Directions: Look through the records below for the line with "Choose 'the friend' replacement". Return that line and each one after it up to and including the line with "Click the scrollbar", exactly.
── Data shown
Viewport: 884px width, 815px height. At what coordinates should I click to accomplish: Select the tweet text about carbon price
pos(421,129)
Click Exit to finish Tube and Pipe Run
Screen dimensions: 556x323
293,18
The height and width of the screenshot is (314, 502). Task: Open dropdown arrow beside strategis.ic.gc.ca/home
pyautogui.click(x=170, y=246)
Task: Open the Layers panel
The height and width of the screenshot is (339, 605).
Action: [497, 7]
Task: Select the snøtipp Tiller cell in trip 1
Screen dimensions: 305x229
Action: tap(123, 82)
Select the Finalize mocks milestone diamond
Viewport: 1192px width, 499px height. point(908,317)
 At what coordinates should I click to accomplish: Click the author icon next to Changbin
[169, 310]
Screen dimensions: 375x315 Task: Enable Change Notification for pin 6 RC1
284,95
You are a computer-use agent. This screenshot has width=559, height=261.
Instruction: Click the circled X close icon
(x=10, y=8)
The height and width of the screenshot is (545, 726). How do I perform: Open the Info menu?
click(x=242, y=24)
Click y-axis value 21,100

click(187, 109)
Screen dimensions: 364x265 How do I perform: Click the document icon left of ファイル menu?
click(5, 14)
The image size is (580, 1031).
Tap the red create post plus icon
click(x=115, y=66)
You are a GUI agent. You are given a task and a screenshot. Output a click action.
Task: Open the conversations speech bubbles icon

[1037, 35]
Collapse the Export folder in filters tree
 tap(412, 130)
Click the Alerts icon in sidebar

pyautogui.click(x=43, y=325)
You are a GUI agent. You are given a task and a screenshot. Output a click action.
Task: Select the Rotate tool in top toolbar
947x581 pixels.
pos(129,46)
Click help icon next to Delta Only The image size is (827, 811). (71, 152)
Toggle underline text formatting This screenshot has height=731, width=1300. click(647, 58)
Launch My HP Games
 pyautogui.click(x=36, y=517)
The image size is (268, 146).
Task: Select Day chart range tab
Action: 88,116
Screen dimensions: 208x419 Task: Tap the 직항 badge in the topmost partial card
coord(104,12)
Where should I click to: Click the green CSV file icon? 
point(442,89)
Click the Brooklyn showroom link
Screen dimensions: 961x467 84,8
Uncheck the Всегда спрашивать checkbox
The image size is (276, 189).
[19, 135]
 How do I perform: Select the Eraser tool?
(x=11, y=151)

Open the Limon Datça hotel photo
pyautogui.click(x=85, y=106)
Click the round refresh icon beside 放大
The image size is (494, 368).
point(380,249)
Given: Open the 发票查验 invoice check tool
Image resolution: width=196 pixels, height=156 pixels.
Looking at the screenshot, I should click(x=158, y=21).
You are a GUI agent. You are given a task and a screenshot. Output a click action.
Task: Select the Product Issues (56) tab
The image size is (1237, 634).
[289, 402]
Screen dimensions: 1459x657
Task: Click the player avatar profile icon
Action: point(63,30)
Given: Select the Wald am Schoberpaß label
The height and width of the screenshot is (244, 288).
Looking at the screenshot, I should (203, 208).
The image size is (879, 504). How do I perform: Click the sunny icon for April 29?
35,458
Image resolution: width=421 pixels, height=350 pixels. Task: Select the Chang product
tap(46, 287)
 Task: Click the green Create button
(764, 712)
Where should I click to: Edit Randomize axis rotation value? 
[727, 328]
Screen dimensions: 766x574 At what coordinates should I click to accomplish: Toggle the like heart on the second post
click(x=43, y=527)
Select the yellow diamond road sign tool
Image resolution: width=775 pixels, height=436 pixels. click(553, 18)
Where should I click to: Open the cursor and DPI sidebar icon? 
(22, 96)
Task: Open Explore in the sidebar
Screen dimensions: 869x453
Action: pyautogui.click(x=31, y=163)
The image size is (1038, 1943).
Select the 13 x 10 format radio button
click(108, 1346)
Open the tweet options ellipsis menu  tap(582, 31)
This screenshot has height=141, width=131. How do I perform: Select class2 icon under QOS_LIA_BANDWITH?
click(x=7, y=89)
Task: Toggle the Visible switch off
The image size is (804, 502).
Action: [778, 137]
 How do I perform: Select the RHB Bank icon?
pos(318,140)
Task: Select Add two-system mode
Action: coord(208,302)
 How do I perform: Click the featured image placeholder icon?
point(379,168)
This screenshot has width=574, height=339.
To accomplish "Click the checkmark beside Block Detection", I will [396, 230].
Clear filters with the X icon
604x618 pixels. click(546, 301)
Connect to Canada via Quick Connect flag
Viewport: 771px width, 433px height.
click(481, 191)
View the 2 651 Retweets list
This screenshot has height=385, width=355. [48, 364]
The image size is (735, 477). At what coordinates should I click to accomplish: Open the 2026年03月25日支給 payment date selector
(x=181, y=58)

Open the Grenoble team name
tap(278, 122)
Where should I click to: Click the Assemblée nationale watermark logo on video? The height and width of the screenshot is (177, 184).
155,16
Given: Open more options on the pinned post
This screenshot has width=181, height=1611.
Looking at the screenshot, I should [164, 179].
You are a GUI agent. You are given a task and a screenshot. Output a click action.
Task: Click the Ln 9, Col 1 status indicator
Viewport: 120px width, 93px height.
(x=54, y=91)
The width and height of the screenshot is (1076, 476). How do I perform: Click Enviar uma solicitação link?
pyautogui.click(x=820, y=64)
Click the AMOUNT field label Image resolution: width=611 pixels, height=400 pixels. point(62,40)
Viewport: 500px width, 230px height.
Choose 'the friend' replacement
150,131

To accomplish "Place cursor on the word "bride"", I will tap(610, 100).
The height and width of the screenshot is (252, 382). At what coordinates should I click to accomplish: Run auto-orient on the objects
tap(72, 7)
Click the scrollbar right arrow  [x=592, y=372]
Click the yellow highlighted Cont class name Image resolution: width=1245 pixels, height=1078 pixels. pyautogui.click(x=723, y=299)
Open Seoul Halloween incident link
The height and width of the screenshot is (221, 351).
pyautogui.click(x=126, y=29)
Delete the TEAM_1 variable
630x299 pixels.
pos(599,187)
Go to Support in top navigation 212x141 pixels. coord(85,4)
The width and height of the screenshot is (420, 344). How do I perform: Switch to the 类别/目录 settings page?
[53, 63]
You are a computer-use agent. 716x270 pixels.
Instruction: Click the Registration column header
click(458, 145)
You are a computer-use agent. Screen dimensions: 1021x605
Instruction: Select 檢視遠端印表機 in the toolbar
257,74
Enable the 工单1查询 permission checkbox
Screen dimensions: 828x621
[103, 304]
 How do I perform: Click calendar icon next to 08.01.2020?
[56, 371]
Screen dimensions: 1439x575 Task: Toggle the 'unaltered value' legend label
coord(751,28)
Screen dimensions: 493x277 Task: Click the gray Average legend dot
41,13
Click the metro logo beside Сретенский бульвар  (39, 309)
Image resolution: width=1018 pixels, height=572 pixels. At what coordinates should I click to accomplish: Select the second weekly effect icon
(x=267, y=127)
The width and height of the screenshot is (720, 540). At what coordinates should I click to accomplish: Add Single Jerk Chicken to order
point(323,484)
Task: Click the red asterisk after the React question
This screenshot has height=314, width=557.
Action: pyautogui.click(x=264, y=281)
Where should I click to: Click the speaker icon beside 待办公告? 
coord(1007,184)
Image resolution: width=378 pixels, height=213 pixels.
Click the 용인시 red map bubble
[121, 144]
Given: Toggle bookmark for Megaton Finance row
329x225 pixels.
────
Exercise response:
Choose 'the friend' replacement
150,131

To accomplish "Place cursor on the word "bride"", I will tap(610, 100).
The height and width of the screenshot is (252, 382). At what coordinates should I click to accomplish: Run auto-orient on the objects
tap(72, 7)
Click the scrollbar right arrow  [x=592, y=372]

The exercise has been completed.